Pioglitazone abolishes autistic-like behaviors via
the IL-6 pathway
In a small cohort of autistic children, daily treatment with pioglitazone eased some autistic behaviors, such as irritability, lethargy, stereotypy, and hyperactivity, without significant side effects
pioglitazone treatment inhibits the
secretion of proinflammatory factors, such as nitric oxide and IL-6, and
enhances the levels of the secretion of anti-inflammatory factors IL-4 and
IL-10. Therefore, considering the results of Qiu and Li and our present
findings, pioglitazone acted to benefit autistic-like behaviors possibly via
the inhibition of IL-6 secretion in astrocytes stimulated by LPS, which
inhibited the neuroinflammatory response.
I think for
people whose child with autism has a behavioural or cognitive regression in
summer, there is good reason to expect a benefit. They very likely have allergies or other autoimmune conditions.
For people
who deal with aggression and self-injury in a person who responds partially,
but not 100%, to Verapamil, they may find that Pioglitazone helps to complete
their anti-aggression therapy.
Our doctor
reader Agnieszka did her best to collect case studies of people with autism responsive
to Verapamil, but not enough parents wanted to participate.
Based on the
comments section in this blog, it would look like our reader George in Romania
has a son whose son’s aggression is reduced by Verapamil. If some aggression persists in summer, I
think there is a very good chance that Pioglitazone will help reduce it. George did recently share with us the the anti-inflammatory Probiotic Lactobacillus Plantarum 299v, from the previous post and widely used for irritable bowel syndrome (IBS), improved his son's speech.

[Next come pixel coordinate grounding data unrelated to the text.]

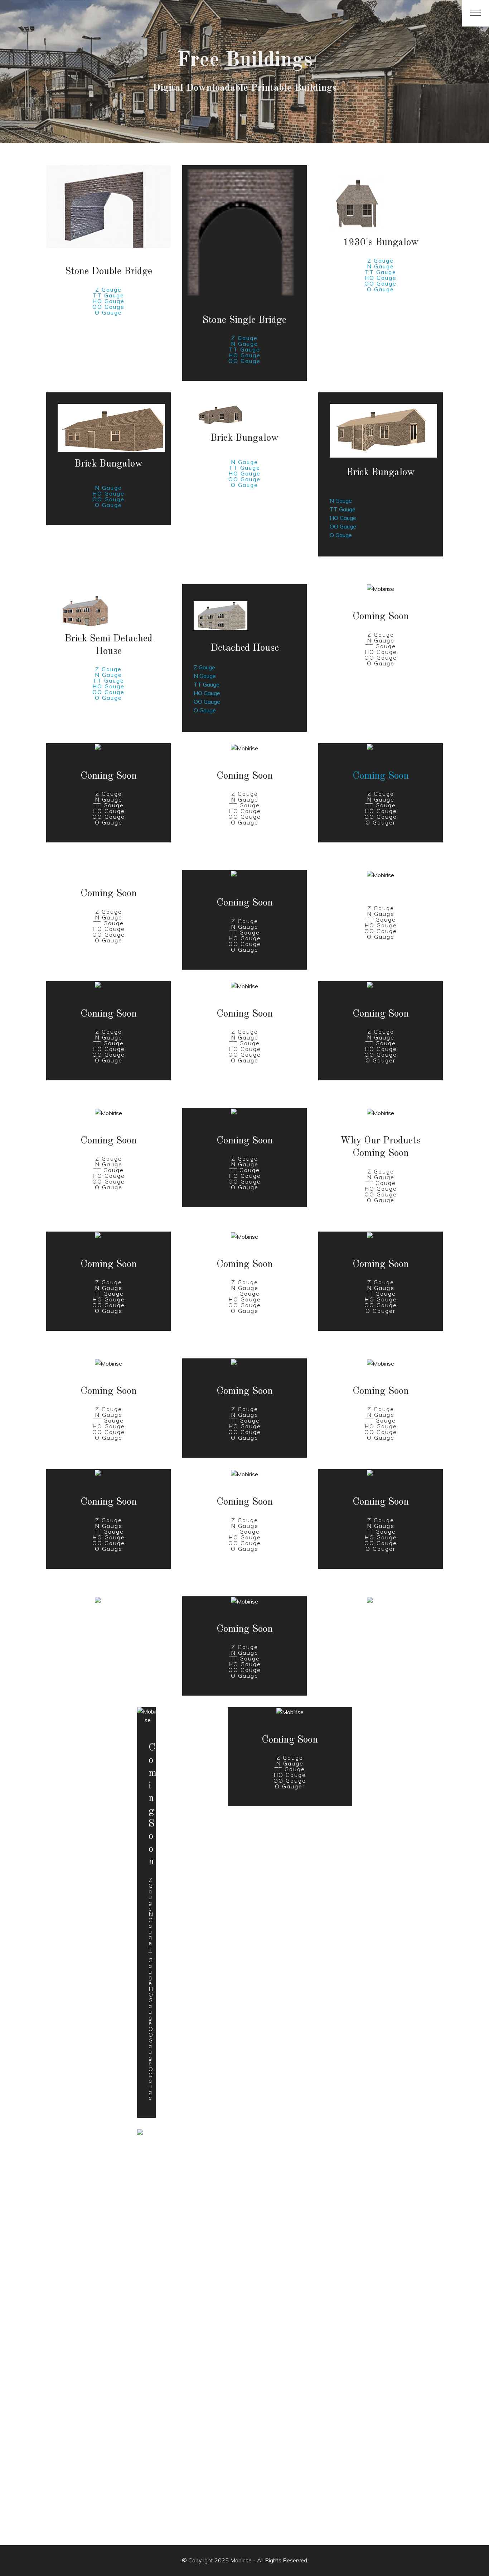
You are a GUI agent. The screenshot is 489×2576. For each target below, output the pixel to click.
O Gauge (108, 312)
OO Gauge (108, 306)
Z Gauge (108, 289)
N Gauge (244, 343)
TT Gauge (108, 295)
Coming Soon (381, 776)
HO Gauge (108, 301)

Note that the research clearly shows that most autism has an "inflammatory" element, but the exact nature varies (for details read the work of Paul Ashwood at the MIND Institute). There are very many different anti-inflammatory therapies that are reported to benefit specific people, but there are no unifying therapies that work for all. Some will inevitably make non-responders worse and potentially dramatically so, like L.reuteri ATCC PTA 6475, found in Biogaia Gastrus. Trial and error seems unavoidable if you want to find an effective therapy.
The research
proposes Pioglitazone as a year round therapy for idiopathic autism. In the phase 2 trial almost half of the children were deemed to be responders to the treatment; not a bad result. I think it also has potential as just a
summertime add-on therapy. We used it last summer and now again this summer.
People with
a diagnosis of mitochondrial disease, who also present with lethargy, might be
another target group because of PGC-1 alpha.